What might we have ahead of us?

The Sun would be an obvious sponsor for the weather - but in Britain, could they deliver? Amazon could provide us a forecast of warm winds offshore, while the ubiquitous Crapita could give up half way through the shipping forecast when it turns out to be just a bit too difficult for the guy with the tea leaves to be sure if millions of tons of maritime capital should set sail or not.

Typically, when there was no public weather forecast, in 1854, the Government's Board of Trade established the Met as a public service to private maritime companies. Now, with the entire nation benefiting, it is time to sell it off, except that, as has been the case with most privatisation, privately outsourced weather forecasting is highly unlikely to match the Met. This has already been signalled by the fact that when it really counts, the BBC has given up on its new franchisees before they are even known. For severe weather events, it seems, the Corporation will still use the Met forecasts.

However, a concering coda, highlighted by Green Party Energy Speaker Cllr Andrew Cooper, is whether the BBC, now under massive pressure from the Tory Government on a range of issues from funding to editorial, will continue to look to the Met's global leadership on global warming.

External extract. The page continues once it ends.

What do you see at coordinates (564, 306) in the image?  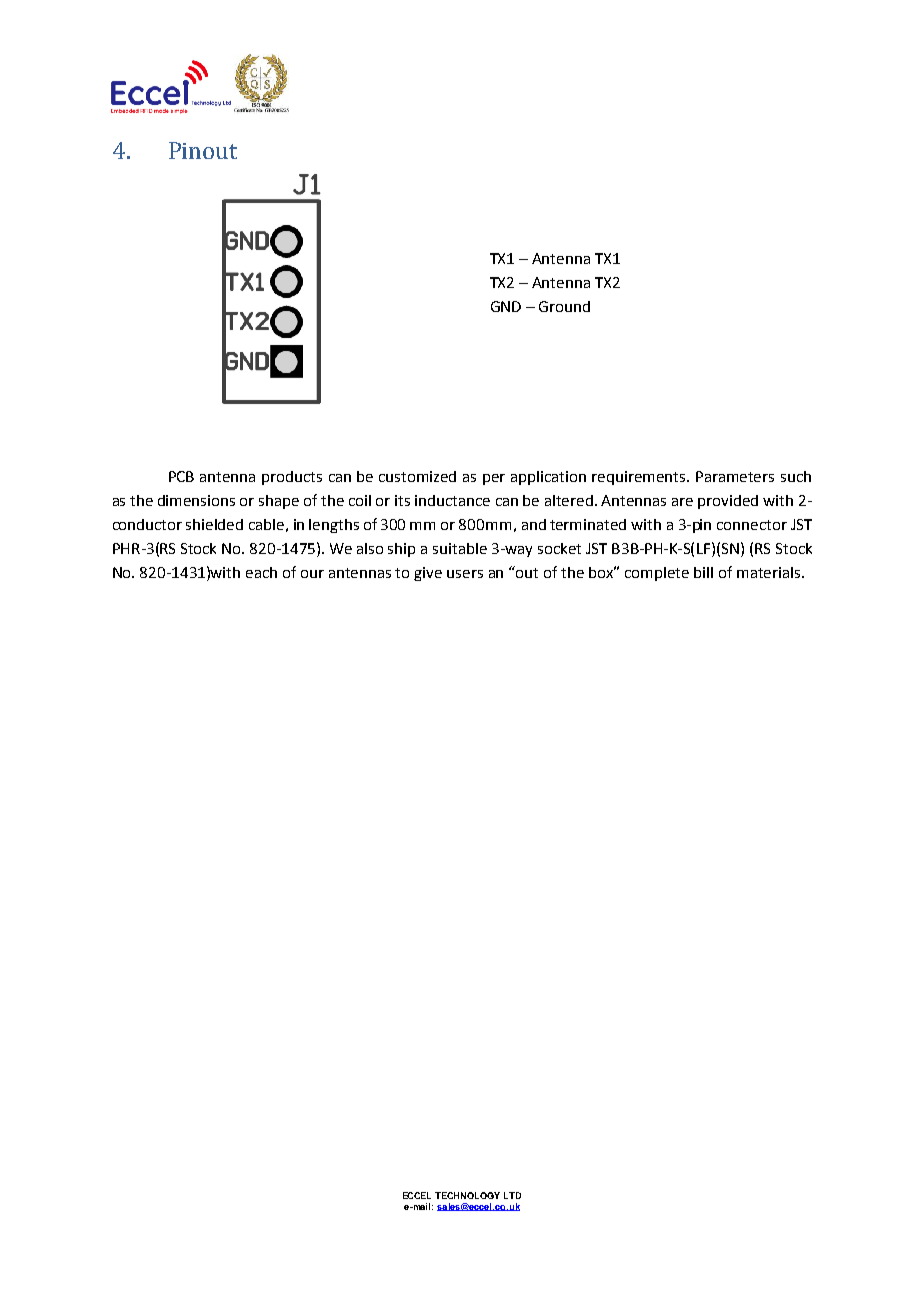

With a recent programme by rightwing commentator Quentin Letts controversially subverting the Met Office on this very issue with, to say the least, a questionable range of "information", there is a real concern that this major step will undermine the struggle for our planet's future.

What is more public than the weather and providing accurate information on its effects on everything from growing our food to what clothes to wear on a morning? And what should be less commodifiable by profit-seekers than our climate? But, in truth, who is surprised by this latest auctioning off of our society's assets?

So here is the Forecast -
Income swelling and heavy showers of profits expected in City areas. Dividends, good.
Severe public service failure across the UK. Imminent.


TAKE ACTION - PETITION THE BBC TO REVERSE THE DECISION TO GO OUT TENDER: PLEASE CLICK HERE

1 comment:

  1. My heart sank when I heard this news yesterday. This sinister move is all part of the process of disinformation on climate change. By removing the Met Office from its public-facing role, the scientifically respected organisation will wither and die. When rising sea levels finally overcome us, we won't know the reason for this any longer. Climate change denial becomes a cultural anaesthetic. A blessing????